IHG Dining Reservations
IHG Dining Reservations is an OpenTable integrated white-label booking solution that enables IHG® Rewards Club customers to browse local restaurants, review restaurant information, and earn IHG® Rewards Club points when completing an OpenTable reservation.
The Problem
As noted in IHG Food Delivery, IHG (InterContinental Hotels Group) franchises, leases, manages, or owns roughly 4,000 hotels within the United States. Similar to other hoteliers, each IHG hotel is associated with a specific sub-brand to meet the needs of different traveler types. For example, Kimpton® Hotels & Restaurants, which boasts 82 on-property restaurants, is ideal for travelers looking for a more boutique-style stay with contemporary on-property dining. On the other hand, Holiday Inn Express®, Candlewood Suites®, and Staybridge Suites® are better suited for families and cost-conscious travelers. These properties which comprise over 3,000 of the aforementioned 4,000 hotels do not offer in-room nor on-property dining services. Moreover, according to the Phocuswright "The Future of Room Service" white paper, which surveyed 800 travelers and hotel managers to reveal emerging trends in-room and on-property dining, seven in ten respondents preferred exploring local food experiences while traveling. As a result, travelers staying at a Holiday Inn Express®, Candlewood Suites®, or Staybridge Suites® with an affinity for exploring local food experiences are left to their own devices, leaving ancillary revenue and IHG® Rewards Club engagement on the table.

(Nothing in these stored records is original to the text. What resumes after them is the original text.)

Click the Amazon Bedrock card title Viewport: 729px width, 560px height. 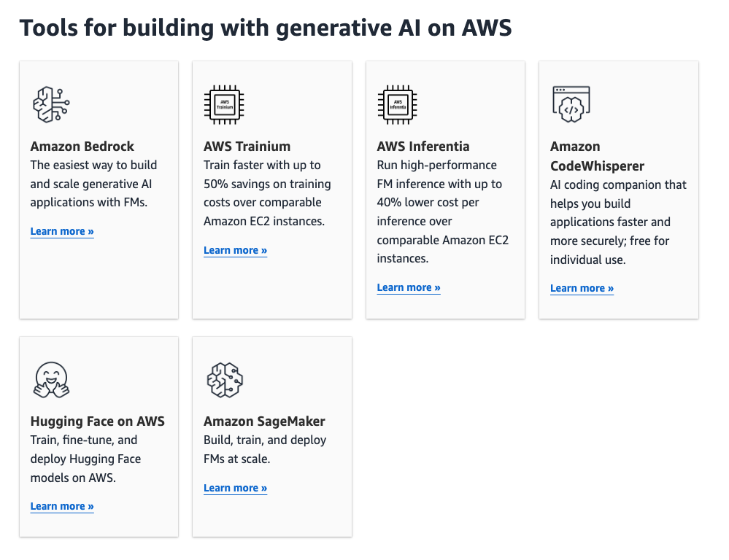[82, 146]

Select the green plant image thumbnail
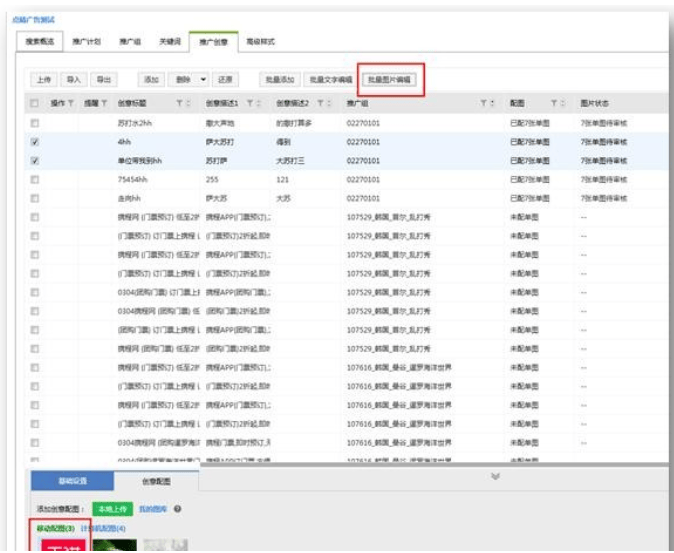pos(115,545)
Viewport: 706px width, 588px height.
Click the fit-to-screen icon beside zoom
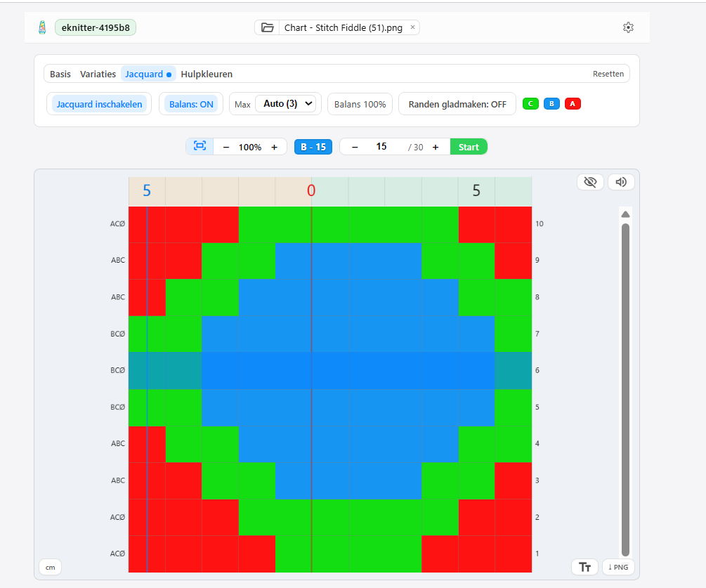[200, 146]
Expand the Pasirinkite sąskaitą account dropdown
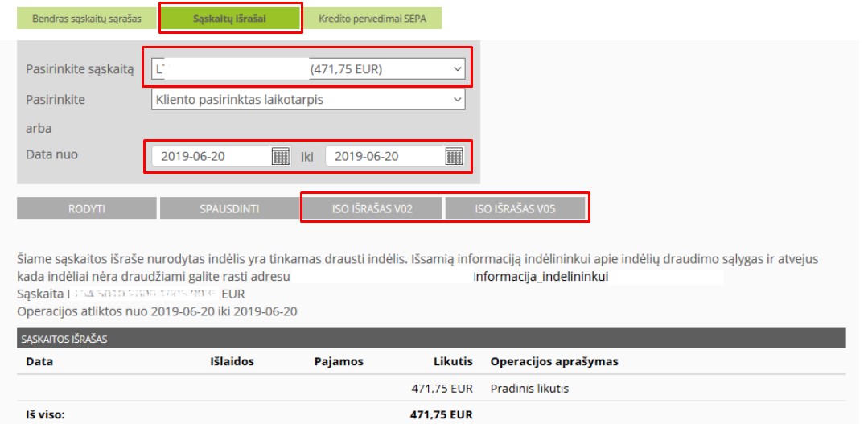Screen dimensions: 868x424 click(x=308, y=69)
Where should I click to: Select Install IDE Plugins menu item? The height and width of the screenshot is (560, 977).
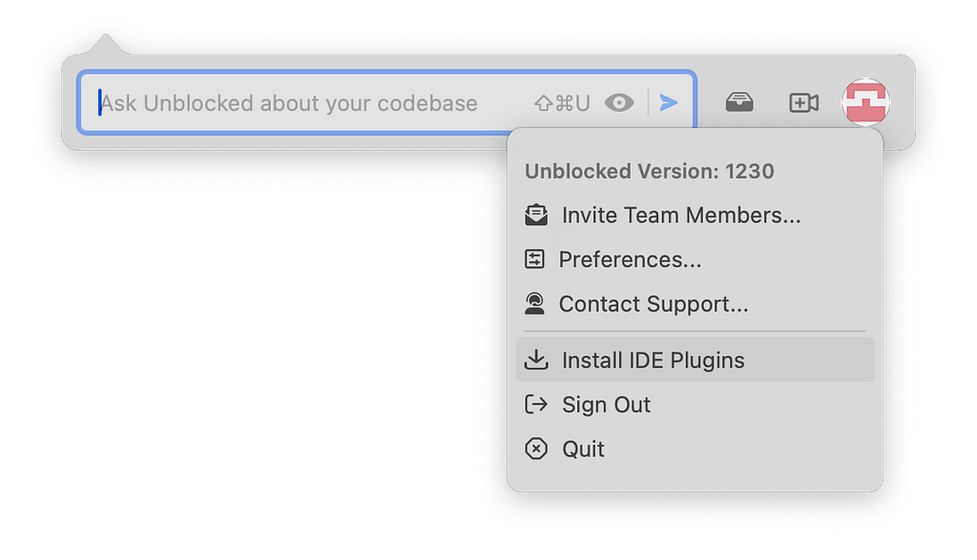point(695,360)
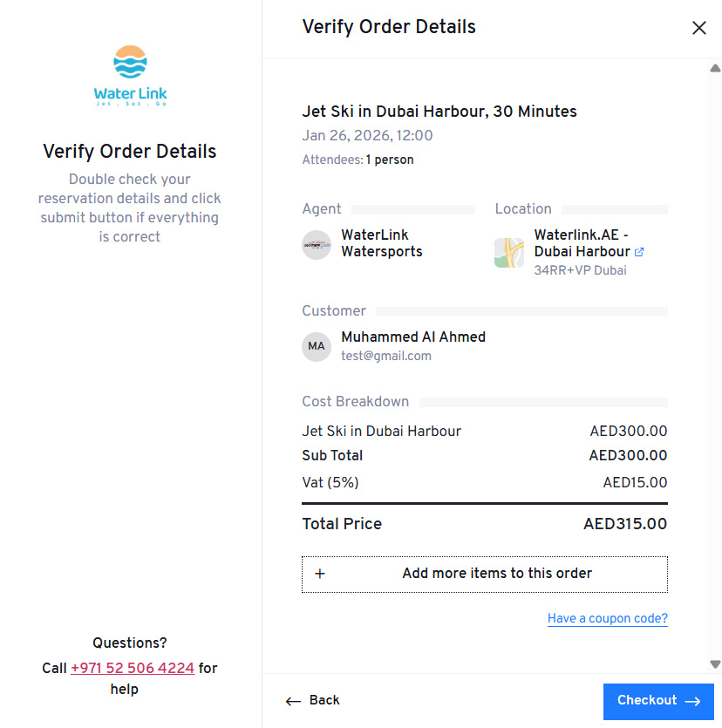
Task: Click the Dubai Harbour location map thumbnail
Action: [x=508, y=252]
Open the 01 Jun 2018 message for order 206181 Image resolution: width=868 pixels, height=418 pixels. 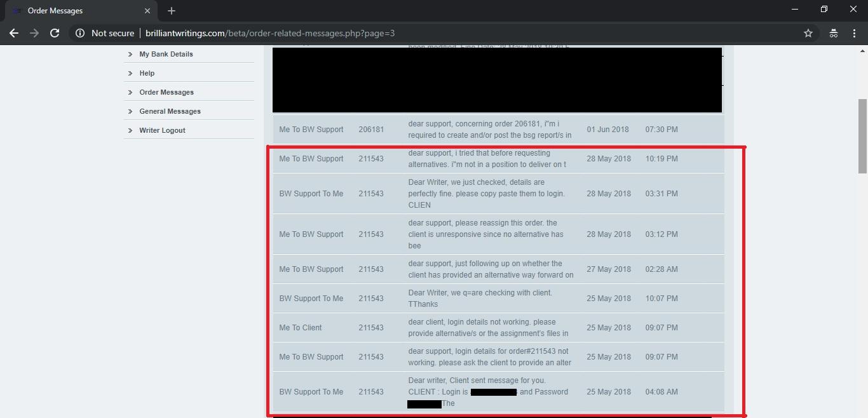click(489, 130)
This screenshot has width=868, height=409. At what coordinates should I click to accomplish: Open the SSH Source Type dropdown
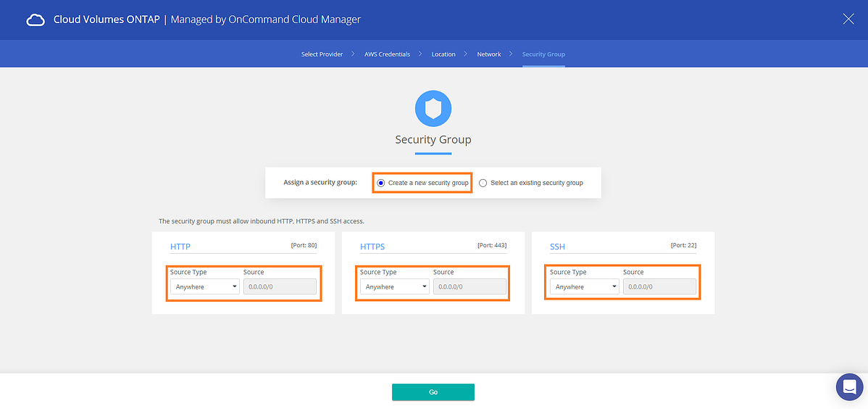pyautogui.click(x=584, y=287)

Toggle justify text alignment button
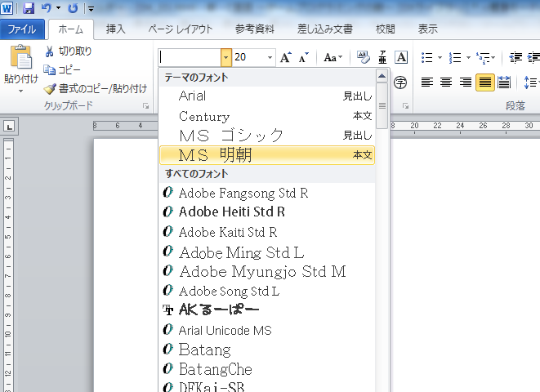(x=485, y=82)
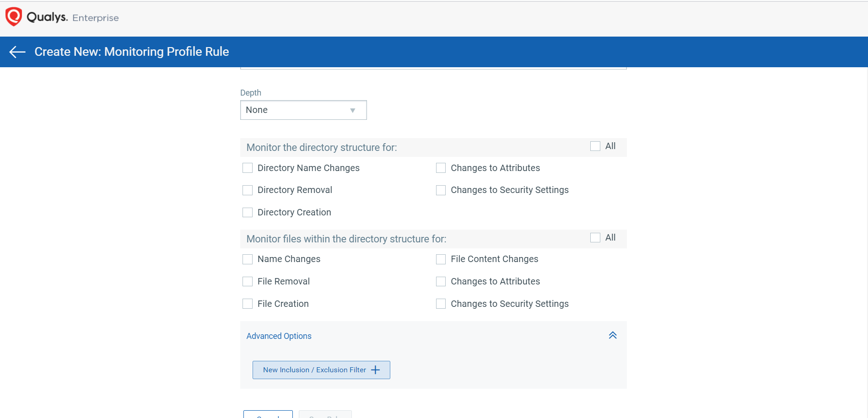Check Changes to Attributes under file monitoring
The image size is (868, 418).
pyautogui.click(x=441, y=282)
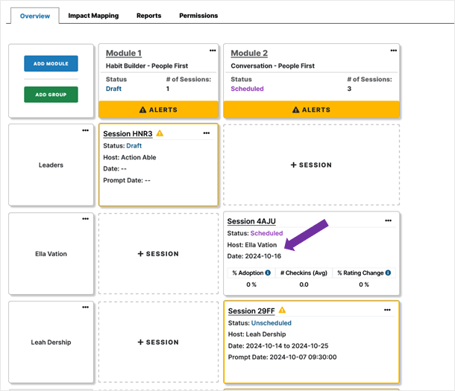Screen dimensions: 455x391
Task: Click the % Rating Change info icon
Action: pos(388,273)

"We're excited to help IHG guests reserve the perfect table at must visit destination restaurants as well as help them discover hidden gems that offer authentic, local experiences. Whether IHG guests are traveling somewhere new or dining at their favorite neighborhood restaurant, we're looking forward to serving as their dining passport and connecting them with tens of thousands of our restaurant partners."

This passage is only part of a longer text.